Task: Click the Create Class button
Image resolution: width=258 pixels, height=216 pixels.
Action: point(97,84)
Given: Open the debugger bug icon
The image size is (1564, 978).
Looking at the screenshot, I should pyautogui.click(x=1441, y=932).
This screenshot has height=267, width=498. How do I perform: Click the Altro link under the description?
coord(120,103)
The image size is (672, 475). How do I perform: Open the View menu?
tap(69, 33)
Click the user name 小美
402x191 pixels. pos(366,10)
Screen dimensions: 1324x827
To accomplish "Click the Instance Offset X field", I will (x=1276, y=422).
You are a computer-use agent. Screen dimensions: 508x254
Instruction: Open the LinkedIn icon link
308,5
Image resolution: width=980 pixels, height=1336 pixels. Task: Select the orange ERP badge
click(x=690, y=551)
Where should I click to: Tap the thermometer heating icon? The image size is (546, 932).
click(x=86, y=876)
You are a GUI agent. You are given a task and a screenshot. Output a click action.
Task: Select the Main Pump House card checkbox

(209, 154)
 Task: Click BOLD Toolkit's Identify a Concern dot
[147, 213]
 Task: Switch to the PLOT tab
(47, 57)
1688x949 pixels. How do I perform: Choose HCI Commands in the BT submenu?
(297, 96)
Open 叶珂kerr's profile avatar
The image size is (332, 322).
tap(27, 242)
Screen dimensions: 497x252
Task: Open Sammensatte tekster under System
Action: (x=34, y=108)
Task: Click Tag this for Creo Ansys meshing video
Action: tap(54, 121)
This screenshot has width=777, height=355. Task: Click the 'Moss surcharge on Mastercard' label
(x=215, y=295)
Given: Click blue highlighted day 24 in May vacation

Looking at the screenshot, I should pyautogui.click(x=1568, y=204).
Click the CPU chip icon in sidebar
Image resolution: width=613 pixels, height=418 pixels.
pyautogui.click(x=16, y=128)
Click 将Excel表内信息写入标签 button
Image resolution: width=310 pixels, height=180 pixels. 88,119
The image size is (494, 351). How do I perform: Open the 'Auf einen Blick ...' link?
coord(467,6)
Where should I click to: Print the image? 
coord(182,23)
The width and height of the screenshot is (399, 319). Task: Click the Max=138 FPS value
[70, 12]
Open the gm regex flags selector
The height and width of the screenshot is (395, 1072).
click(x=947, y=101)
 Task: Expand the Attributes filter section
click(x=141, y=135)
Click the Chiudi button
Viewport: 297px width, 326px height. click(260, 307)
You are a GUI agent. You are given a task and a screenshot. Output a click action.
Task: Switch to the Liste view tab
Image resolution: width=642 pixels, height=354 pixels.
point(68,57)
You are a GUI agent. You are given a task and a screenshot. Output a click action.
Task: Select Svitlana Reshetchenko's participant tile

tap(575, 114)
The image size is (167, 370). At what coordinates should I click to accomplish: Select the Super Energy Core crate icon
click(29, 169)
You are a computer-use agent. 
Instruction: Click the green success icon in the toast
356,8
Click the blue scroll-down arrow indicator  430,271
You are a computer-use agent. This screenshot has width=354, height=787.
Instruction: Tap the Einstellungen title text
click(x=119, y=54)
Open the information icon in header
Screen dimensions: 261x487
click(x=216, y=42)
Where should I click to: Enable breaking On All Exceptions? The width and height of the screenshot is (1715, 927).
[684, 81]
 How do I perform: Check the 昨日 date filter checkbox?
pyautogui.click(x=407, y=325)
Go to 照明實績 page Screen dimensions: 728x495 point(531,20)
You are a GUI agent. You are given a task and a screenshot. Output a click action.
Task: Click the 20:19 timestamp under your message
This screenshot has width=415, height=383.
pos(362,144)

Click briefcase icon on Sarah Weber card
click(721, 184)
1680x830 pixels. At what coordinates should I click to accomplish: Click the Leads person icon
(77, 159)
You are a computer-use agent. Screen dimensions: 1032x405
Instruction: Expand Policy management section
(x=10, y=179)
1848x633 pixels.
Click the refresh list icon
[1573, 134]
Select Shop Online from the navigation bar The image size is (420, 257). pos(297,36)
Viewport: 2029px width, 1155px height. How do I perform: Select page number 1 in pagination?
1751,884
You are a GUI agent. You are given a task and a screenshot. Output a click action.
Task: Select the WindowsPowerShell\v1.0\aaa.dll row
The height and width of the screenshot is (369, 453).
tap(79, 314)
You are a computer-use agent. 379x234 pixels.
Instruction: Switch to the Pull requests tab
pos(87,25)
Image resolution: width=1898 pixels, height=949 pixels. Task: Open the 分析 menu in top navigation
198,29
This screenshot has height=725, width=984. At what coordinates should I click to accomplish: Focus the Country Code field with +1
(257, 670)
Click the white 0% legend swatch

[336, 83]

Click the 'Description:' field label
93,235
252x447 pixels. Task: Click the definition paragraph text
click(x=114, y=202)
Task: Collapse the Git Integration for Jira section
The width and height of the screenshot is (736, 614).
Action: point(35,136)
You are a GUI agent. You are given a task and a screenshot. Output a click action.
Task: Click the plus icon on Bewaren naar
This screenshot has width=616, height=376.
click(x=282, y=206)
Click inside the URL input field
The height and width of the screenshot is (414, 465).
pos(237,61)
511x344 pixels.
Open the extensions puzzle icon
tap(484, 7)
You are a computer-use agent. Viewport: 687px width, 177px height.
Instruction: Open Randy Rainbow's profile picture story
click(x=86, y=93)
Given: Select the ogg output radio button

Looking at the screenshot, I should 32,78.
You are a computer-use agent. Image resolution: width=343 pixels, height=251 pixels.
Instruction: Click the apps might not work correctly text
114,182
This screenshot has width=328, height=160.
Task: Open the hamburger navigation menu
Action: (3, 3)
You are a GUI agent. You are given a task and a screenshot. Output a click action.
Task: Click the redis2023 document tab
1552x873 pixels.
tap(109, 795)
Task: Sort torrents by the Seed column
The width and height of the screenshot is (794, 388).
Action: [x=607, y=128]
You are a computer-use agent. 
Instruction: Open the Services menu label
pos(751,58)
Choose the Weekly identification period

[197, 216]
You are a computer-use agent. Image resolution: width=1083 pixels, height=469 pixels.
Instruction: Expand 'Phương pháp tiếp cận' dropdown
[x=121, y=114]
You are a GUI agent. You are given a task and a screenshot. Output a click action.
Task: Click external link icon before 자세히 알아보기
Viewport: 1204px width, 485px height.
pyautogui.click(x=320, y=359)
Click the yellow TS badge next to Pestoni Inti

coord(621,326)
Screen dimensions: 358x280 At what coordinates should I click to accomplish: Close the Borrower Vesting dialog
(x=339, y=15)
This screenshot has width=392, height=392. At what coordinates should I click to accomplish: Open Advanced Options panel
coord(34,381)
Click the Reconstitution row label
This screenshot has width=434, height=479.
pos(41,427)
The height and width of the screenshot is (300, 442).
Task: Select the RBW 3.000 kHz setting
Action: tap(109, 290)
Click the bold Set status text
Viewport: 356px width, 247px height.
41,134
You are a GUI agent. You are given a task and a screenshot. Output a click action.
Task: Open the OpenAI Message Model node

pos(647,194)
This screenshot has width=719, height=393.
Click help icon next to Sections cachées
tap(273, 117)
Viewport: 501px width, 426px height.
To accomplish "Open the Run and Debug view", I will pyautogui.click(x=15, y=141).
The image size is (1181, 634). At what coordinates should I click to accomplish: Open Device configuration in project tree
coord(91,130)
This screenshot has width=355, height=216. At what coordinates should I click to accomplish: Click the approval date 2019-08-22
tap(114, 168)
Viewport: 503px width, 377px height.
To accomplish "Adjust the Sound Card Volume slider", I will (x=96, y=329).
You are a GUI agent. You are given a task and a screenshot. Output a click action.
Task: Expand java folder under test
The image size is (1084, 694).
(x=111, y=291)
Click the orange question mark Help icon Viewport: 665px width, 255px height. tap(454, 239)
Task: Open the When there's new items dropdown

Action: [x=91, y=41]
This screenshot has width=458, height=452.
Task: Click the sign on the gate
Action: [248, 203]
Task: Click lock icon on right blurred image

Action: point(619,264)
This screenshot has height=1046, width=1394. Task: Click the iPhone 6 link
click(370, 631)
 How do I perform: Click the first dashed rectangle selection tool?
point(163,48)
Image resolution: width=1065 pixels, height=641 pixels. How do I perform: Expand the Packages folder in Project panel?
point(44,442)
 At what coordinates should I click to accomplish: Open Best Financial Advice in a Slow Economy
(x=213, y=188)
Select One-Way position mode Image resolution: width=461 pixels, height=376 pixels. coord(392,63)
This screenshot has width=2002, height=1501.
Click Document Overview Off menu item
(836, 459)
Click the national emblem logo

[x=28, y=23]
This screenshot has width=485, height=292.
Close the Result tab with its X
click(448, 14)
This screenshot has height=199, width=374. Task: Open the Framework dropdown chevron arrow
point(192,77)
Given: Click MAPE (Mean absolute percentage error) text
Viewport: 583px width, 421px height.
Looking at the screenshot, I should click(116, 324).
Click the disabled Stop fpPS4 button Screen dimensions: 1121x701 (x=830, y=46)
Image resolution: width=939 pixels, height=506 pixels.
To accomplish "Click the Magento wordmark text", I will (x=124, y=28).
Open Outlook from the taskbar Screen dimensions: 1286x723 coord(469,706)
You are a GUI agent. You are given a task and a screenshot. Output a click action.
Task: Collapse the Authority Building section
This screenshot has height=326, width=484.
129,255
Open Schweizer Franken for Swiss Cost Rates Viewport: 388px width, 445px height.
####################
▶ [Requirement] Count the lines in the items above that contain the word "date". Reply with that number alone.

▶ [Written answer] 2